Hold, control, withhold

There’s this eagerness in her blood
A quickness in her breath
A pressure behind her eyes
A sea she cannot hold.

There’s this agony in her pulse
A lost feeling in her chest
A blur in her sight
A flood she cannot control.

There’s this promise in her thoughts
A past reminder in her will
A calmness in her wet eyes
An emotion she shall withhold.

~Moniba.

Sometimes I hate exploring

There are times… When I hate exploring. The world, the world wide web, people, myself… It seems to bring out a lot of bad stuff. I explore the world, I see evil, I see difficulties, I see sinister propaganda, I see so many global problems that won’t be solved any time soon. I explore the world wide web, I see dirt, ’nuff said. I explore people, I see depression, confusion, hatred, uncertainty. I see almost everyone lost, unhappy… And then I explore myself. I see the same.

It’s said that that’s what growing up is. My brother always tells me, you’ve seen nothing yet. You don’t know the world. Well guess what, bro? I seriously don’t think I want to know anymore than I already know. And I know much more than you think I do. I’m not that naive. I want to believe there’s a better part of the world. It’s strange that the bad covers the good so heavily everywhere. I’ve done my digging. I know and I see the good. I’m the kind of person that looks for good in everything and everyone. Yes, it can be disappointing at times, but I think it’s better. Better than what everyone else who sees one side must go through.

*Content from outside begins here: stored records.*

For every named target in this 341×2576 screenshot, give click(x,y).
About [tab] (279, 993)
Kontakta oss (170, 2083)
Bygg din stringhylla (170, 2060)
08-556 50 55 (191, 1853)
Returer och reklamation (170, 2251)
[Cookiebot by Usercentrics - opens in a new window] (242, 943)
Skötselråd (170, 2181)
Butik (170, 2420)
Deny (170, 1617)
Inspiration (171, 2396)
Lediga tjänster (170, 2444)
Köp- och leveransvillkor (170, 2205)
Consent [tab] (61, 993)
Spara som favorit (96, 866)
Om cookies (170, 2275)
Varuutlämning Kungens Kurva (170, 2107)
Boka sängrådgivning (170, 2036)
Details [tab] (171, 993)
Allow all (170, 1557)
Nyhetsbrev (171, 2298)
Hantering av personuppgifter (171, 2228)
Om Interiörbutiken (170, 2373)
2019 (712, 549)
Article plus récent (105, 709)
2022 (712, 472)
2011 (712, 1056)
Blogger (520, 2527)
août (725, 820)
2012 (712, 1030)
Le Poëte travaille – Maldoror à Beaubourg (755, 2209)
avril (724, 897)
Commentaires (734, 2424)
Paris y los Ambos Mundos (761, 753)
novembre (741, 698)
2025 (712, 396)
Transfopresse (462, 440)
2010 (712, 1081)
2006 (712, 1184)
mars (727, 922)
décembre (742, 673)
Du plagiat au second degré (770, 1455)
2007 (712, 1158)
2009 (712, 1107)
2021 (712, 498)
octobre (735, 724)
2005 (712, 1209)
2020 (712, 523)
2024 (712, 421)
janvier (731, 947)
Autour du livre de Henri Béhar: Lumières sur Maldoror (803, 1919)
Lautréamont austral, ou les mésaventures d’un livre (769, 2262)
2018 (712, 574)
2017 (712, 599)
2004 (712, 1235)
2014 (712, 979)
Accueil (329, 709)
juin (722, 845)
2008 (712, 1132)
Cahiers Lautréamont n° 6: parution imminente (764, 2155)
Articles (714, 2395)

If I put my clear and positive glasses on, and then see the world, I see beauty, I see passion, I see the wind. I see exquisite distinction in everything; every leaf, every twig, every surface, every creature. The view then, is breathtaking. If I then explore the web, I see benefit. And if I explore the people, I see love, I see warm and beautiful emotions, I see the reasons behind everything, I see care, and need. And then I delve into myself. I see wonder, I see excitement and talent, and I find myself yearning to do everything that I can for the world and its people and then my mind goes into hyperactivity. 

I try not to get discouraged from exploring. It can be a delightful thing. So I’ll keep on exploring the world, its people, myself, because that’s how I can understand everything. Why the world works the way it does, why people are the way they are, and finally… Why I am what I am? I know the answers to almost all these questions. But I want to discover them again, all by myself. I’ll go on looking for all the different shades of the colours of the world. I’ll look into everything the world has to offer. And hopefully, I’ll be able to make my dent here. A beautiful dent. Hopefully, after taking everything, I’ll be able to give my everything too… To the better of this world.

In the end, I reach the conclusion that perhaps… It all depends upon the person. It’s true that we usually see what we look for, or what we want to. I’ll say the cliché thing here: Be the change that you want to see. Peace.